While attending Harvard Law School, Ben tried to quit law school. His professor, Erskine Tate, threatened to beat him up. Later Ben recalled that Tate was his favorite professor and that he owed the professor a lot. (The Professor)

Ben Matlock's first big case was defending a black cook, Cyrus Jordan (portrayed by Stan Shaw) in 1962, who was accused of murdering the sheriff in Mt. Harlan. Ben had become dissatisfied with being a D.A., and wanted to defend people, and decided to take Cyrus' case.

==Family==
Ben Matlock is a widower who had two daughters, Charlene and Leanne, who both became lawyers in their own right and who both worked alongside their father at one point or another. His father, Charlie Matlock, was an auto repairman in Ben's hometown.

He also had a goddaughter, Laura Miller (portrayed by Laura Robbins), whom he had not seen for the last 11 years since her mother's funeral.
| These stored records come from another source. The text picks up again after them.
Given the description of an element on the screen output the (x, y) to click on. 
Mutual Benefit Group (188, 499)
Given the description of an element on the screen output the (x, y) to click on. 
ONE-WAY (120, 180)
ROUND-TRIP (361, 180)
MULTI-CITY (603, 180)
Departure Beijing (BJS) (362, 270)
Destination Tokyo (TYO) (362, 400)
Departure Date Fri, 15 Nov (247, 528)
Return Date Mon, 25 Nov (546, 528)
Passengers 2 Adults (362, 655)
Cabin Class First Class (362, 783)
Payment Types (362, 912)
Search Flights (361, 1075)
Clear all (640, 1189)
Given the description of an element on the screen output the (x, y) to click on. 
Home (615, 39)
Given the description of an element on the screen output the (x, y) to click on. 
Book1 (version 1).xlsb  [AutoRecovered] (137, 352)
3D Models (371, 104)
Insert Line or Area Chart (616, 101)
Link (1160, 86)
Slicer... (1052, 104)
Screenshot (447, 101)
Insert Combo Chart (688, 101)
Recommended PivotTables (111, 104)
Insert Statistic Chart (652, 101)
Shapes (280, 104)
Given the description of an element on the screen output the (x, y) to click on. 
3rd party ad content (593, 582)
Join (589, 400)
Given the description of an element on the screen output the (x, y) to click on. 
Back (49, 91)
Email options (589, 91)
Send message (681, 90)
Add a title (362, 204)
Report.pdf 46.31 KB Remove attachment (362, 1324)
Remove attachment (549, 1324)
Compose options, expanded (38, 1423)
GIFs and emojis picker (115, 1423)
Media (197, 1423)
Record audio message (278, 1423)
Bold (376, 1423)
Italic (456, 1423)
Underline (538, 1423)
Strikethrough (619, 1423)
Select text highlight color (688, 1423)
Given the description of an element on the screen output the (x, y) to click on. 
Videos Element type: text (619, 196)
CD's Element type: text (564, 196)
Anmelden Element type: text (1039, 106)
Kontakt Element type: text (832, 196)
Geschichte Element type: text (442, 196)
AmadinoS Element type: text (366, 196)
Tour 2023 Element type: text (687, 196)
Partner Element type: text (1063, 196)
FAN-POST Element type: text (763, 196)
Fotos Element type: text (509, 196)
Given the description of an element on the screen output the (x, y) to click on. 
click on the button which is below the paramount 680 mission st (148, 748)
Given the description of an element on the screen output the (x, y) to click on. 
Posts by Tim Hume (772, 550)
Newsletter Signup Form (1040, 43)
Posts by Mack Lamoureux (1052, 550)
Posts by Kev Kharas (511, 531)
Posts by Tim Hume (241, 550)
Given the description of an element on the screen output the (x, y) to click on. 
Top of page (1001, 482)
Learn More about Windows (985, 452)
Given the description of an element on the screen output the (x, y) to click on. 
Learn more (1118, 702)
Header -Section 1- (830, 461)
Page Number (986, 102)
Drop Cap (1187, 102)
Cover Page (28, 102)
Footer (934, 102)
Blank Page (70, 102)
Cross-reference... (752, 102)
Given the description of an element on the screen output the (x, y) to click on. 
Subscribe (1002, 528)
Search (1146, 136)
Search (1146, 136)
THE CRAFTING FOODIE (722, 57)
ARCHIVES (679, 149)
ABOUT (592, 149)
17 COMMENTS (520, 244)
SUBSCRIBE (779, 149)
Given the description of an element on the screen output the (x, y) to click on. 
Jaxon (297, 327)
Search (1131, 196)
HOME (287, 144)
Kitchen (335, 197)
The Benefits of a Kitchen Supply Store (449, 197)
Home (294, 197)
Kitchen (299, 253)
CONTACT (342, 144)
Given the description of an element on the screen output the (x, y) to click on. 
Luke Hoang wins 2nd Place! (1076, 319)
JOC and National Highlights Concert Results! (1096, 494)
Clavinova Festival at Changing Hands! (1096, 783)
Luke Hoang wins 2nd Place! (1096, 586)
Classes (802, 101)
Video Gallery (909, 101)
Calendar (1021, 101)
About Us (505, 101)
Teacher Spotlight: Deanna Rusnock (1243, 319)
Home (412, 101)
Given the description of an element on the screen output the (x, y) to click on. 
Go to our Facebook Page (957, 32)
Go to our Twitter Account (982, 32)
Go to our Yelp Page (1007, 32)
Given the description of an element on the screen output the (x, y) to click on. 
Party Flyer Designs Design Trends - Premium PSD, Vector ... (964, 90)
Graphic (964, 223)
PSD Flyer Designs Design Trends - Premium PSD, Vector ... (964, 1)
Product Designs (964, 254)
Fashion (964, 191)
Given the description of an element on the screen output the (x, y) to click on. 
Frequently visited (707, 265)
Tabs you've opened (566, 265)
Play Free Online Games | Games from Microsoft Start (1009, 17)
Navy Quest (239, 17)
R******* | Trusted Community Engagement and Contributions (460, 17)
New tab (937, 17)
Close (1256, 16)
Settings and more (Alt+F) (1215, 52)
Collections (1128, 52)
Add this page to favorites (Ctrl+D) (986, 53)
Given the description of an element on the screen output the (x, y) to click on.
She worked at a clothing store at an Atlanta mall (The Godfather).

Ben also has a nephew Erwin Bruckner, who, in the episode The Genius, was accused of murdering his boss.

==Legal practice==

Ben Matlock had been in practice since the early 1960s, has represented over 400 criminal cases (Diary of a Perfect Murder), and chose his cases based on the belief that his client was innocent. His retainer is $100,000.

Ben Matlock had several assistants over the years, both as lawyers and private investigators. His lawyer assistants were his daughters Charlene Matlock and Leanne MacIntyre as well as Michelle Thomas and Cliff Lewis. His private investigators were Tyler Hudson, Conrad McMasters, Cliff Lewis, and Jerri Stone. His associates often walked into his house without knocking, eating with Ben, and having barbecue with him (The Confession).

At times, Matlock has taken divorce and custody cases. One such case, concerning Carla Evans and her husband, was an unusual case for Matlock because he lost. Five years afterward, Carla was charged with murdering her ex-husband, and Matlock took the case pro bono as a way of apologizing to Carla (The Stripper). Losing a case was a rarity for Matlock, but he has had the occasion to correct that, as with Lester Matthews (The Convict), when Lester was tried for murdering a fellow inmate. Another one he lost was when Ken Wilson was arrested for killing his wife (The Black Widow). It took Matlock's client seven years for him to get out of custody. After his release, he was accused a second time, hence, his lawyer traveled to Los Angeles to reopen the case, a second time. He was found innocent. The third case he lost was to Dave Travis (The Pro), who was then convicted for killing Victor Tomasio. There was also (The Brothers) where Matlock lost the case when he got the other brother to admit to being involved in the murder and subsequently telling where the defendant was and his involvement. Matlock won in that he caught the killers but albeit in a different way that wouldn't break client-lawyer privilege as well as living up the agreement he'd made earlier to his client to defend him.

A case he had won where Drew Carey (The Fugitive), was found innocent for not killing Uncle Edwin. Although he did not do it, the judge recommended Drew perform an indefinite community service, despite his volatile behavior, inside and outside of court.

TV Actor Andy Griffith portrayed Ben Matlock for the duration of the Matlock television series. He also portrayed Charlie Matlock, Ben's father, in flashbacks.

==Songs Ben Matlock sings in Matlock==
- My Buddy by Anne Murray in (The Starlet), accompanied on banjo.
- Yes Sir, That's My Baby by Bing Crosby.
- Going Down the Road Feeling Bad with Randy Travis.

Throughout the series, Ben Matlock is shown to be talented in playing the Country guitar, ukulele, steel guitar, and banjo.